Signing Carlos Santana Means the Phillies' Rebuild Is Nearing an End

Philadelphia surprised the baseball world by signing Santana to a three-year deal. The move signifies that the team's front office is putting the finishing touches on its rebuild.

The Philadelphia Phillies' rebuild has officially kicked into a higher gear.

There were indications the Phils believed their timetable for contention had moved up a bit when they fired manager Pete Mackanin at the end of the 2017 season and hired Gabe Kapler to take the reigns.
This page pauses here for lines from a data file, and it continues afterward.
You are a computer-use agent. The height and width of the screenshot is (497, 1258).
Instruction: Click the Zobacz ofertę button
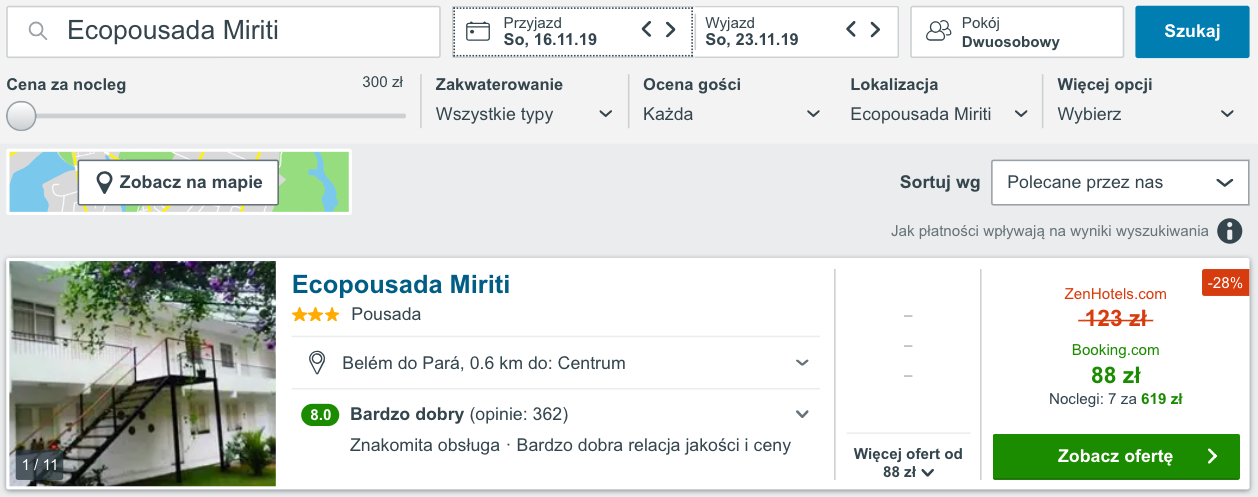(1116, 456)
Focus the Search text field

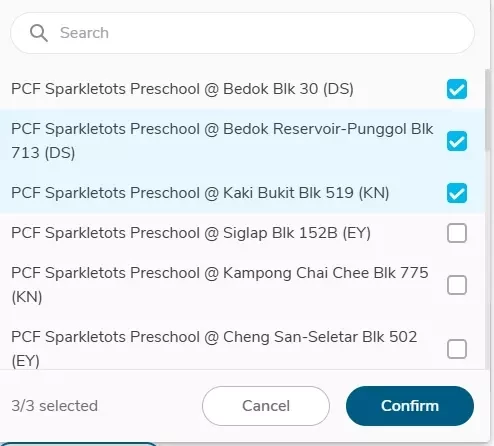[x=242, y=33]
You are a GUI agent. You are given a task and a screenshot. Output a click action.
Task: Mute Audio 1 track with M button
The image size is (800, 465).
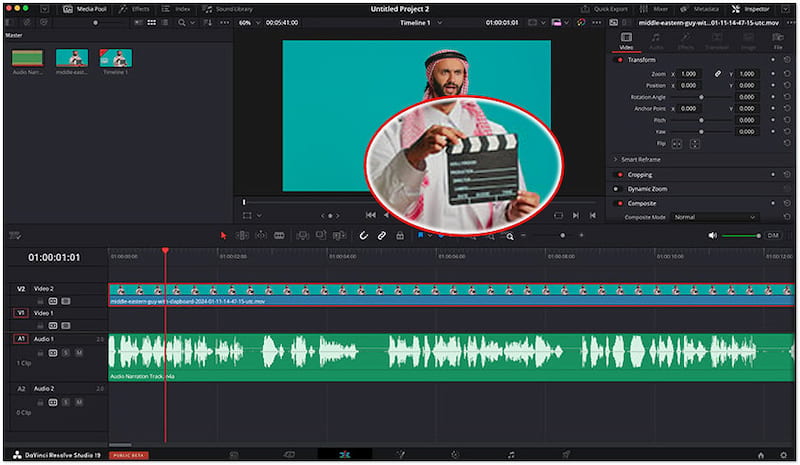(78, 352)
They sent another signal when they signed free agents Pat Neshek and Tommy Hunter to a pair of two-year deals worth a combined $34.25 million.

But the biggest shoe to drop thus far was when they surprisingly signed free agent first baseman Carlos Santana to a three-year, $60 million contract.

A Unique Player

Offensively, Santana does everything the Phillies like. He didn't hit for much of an average last year (.259), but he had a terrific on-base percentage (.363) thanks to a high walk rate (13.2%). In fact, that walk rate ranked tied for 18th among 144 qualified MLB players, and his strikeout rate of 14.1% was 30th-lowest in baseball. While not a prodigious home run hitter, he did pop 23 dingers last season and had 37 doubles while playing half his games in a ballpark that ranked 17th in home run rate in 2016.

Among qualified first basemen, Santana’s fWAR of 3.0 ranked 12th in 2017, putting him in the upper half of first sackers in baseball. That walk rate (13.2%) was much higher than the league average (8.5%), while his strikeout rate (14.1%) was much lower (21.6%). And his walk-to-strikeout rate of 0.94 was better than any of the 13 Phillies who accumulated at least 150 plate appearances last season (Rhys Hoskins' was 0.80).

A Change of Scenery

It's easy to see why the Phils wanted him. Since becoming a full-time starter in 2011, Santana has accumulated no less than 609 plate appearances in a season and has a slash line of .249/.363/.445 with 168 home runs, an average of 26 a season per 162 games. He's the only Major League player over that stretch to pile up at least 600 plate appearances a season and have an on-base percentage of at least .350 in every one of those seasons.

Getting him out of Progressive Field could also be a boon to his numbers. While he virtually split his home/road homer numbers (11 at home, 12 on the road), his slash line away from Cleveland (.281/.398/.485, wRC+ 137) was much better than his slash at home (.236/.323/.424, wRC+ 93). The move to Citizens Bank Park in Philly should be a boon for him, as Philly's home park ranked first in terms of home run rate (1.409 homers per game) in 2017 by a wide margin (the next closest was Yankee Stadium at 1.279).

How Will Philly Make It Work?

From a pure baseball perspective, it's easy to see why the Phillies wanted him. He controls the strike zone and should see a power boost moving to the City of Brotherly Love. But it does create a logjam in the outfield.

Hoskins, a natural first baseman who played 29 of 50 games in left field last year for the Phils, will now become a full-time outfielder with Santana taking over at first. The team has three other outfielders -- Aaron Altherr, Nick Williams and Odubel Herrera -- who were all slated to be starters in 2018.

Altherr played in only 107 games last season (he missed more than a month with a hamstring injury), but he hit .272/.340/.516 with 19 home runs in 412 plate appearances. Williams was called up in late July and batted .288/.338/.473 in 83 games with 12 bombs and 55 RBI in just 83 games. And Herrera, the former All-Star, accumulated 563 plate appearances last year and batted .281/.325/.452 with 14 dingers and 42 doubles, one shy of the NL leaders.

The Phillies could try to trade one of those outfielders in the hopes of landing a young, controllable starting pitcher to pair with Aaron Nola at the top of the rotation, or they could platoon Williams and Altherr in right field.

The Santana signing is a clear indication that the Phils are ready to ramp up their rebuild and perhaps even try to contend for one of the two National League wild card spots next season. That would be a tough jump, as the Phillies won just 66 games last year and finished in the NL East cellar -- a jump of 20 wins in one season would be difficult. However, many of those losses were piled up before the team had called up Williams, Jorge Alfaro, J.P. Crawford and Hoskins, and the team did go 37-38 in the second half.

Regardless, Santana should make the Phillies a more complete offensive ballclub, and he could allow the team to also address it's starting rotation concerns at the same time.